(YOUR OBJECTIVE):
Say how many lines in the material below contain the word "logo", giving the number alone.
━━━━━━━━
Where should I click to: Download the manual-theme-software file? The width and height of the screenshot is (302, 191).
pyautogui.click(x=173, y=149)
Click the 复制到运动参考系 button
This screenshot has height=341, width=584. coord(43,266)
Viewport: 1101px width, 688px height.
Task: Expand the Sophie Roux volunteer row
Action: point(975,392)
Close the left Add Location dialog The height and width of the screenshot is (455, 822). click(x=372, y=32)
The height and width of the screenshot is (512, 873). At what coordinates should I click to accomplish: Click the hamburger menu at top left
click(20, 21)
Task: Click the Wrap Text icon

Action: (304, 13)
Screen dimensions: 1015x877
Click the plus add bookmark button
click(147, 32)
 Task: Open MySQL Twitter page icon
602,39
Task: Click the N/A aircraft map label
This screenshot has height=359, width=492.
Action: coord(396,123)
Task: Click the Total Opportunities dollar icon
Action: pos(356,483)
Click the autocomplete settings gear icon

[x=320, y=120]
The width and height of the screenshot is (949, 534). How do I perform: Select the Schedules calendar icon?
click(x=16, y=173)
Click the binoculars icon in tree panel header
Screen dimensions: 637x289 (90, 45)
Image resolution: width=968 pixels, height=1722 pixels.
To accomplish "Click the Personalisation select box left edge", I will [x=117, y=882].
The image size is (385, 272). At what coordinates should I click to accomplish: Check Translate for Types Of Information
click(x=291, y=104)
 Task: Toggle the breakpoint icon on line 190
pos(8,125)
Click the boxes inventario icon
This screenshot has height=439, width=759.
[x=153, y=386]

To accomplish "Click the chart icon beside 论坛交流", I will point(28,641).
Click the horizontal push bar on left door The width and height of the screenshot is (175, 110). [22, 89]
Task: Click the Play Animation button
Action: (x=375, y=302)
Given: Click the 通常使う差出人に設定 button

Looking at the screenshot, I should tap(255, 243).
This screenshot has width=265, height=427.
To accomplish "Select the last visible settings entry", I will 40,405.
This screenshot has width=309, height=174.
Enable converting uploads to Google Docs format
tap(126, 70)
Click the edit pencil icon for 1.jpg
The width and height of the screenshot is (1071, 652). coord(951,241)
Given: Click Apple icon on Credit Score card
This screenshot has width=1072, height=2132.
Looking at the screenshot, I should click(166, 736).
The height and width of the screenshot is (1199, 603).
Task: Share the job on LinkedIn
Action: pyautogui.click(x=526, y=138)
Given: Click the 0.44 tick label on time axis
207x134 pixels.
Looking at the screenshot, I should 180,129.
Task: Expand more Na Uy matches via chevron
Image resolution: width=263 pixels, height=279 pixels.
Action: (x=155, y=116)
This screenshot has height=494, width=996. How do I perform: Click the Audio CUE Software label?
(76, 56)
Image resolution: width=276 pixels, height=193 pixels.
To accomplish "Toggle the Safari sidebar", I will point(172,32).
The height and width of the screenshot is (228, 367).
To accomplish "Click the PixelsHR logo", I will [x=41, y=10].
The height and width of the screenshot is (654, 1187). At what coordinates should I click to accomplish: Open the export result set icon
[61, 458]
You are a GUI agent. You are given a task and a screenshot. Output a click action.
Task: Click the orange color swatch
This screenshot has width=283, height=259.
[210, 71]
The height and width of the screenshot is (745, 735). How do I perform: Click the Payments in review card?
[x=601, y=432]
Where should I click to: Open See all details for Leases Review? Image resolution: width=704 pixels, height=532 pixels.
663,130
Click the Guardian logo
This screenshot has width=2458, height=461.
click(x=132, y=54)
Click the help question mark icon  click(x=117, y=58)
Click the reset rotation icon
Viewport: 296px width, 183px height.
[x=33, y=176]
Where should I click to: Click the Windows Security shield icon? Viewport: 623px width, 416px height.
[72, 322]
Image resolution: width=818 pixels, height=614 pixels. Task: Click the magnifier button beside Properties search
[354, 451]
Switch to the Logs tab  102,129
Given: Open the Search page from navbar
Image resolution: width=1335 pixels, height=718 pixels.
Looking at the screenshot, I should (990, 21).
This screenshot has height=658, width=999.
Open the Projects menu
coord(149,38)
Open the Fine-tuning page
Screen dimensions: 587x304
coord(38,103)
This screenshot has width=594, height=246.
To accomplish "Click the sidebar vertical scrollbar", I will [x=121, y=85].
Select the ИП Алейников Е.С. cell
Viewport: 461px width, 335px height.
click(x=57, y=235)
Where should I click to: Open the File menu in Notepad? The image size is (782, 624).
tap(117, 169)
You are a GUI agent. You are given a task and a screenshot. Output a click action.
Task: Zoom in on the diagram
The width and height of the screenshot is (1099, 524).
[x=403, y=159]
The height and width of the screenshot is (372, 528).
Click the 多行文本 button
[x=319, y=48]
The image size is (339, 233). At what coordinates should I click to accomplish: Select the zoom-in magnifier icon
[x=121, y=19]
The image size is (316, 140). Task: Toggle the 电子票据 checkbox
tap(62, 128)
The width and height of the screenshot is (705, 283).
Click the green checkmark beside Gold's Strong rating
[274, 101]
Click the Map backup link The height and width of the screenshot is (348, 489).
━━━━━━━━
(EXPECTED OUTPUT):
2